И, признаюсь, мне действительно срочно нужны были люди в бар.

Все начиналось так многообещающе…

Я сухо смеюсь над этой мыслью и наливаю себе очередной стакан виски – кажется, четвертый, но я не уверен.

Сегодня клуб закрыт. Здесь нет никого, только я, тщетно пытающийся утопить свои заботы в алкоголе. Обычно я редко пью. Но у каждого бывают моменты слабости. Как у меня сейчас. Сегодня.
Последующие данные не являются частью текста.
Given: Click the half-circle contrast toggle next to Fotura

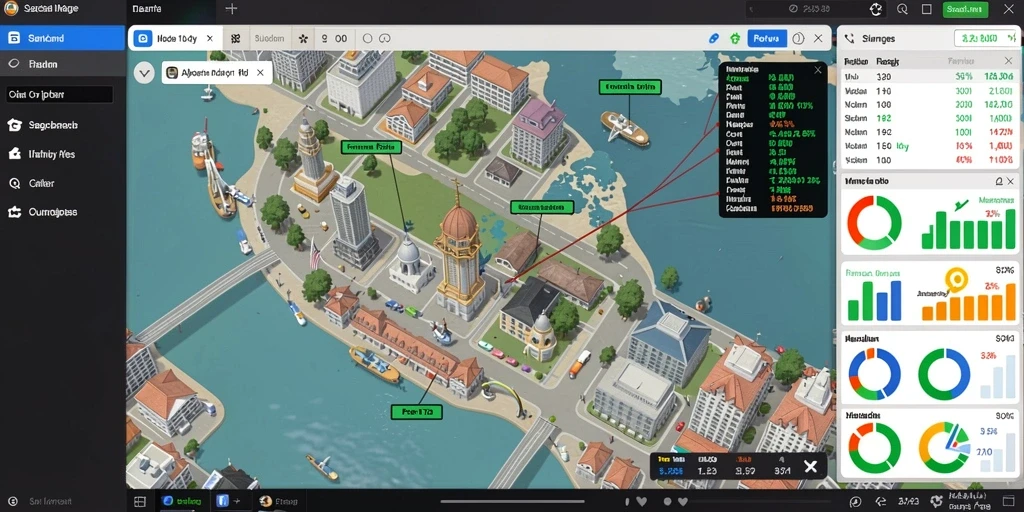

И каждый чертов день с тех пор, как я познакомился с Джун.

Я делаю глоток. Мой рот горит, горло тоже, но это то, что нужно. Именно то, что нужно.

Чувствуя себя совершенно растерянным и будучи сам не свой из-за всей херни, которая происходила последние несколько дней и особенно в этот день, я выпрямляю спину, ослабляю воротник рубашки и… Да к черту! Я расстегиваю все пуговицы на жилете, полностью снимаю его и небрежно кидаю на прилавок, затем в отчаянии провожу руками по волосам. Мне все равно, как я выгляжу. Меня не волнует, что будет дальше сегодня. Я должен смириться с тем, что у меня ничего не получилось. Я потерял Джун. И не знаю теперь, как пережить это…

«Я не могу. Мне жаль. Прекрати попытки… пожалуйста, никогда не пытайся снова. Я правда не могу», – каждое слово, которое она прошептала, было подобно ядерной катастрофе в моем мире. Словно падение метеорита. Как в момент непосредственно перед столкновением, когда все замирает перед тем, как раздастся грохот, и все взорвется, разлетится на части.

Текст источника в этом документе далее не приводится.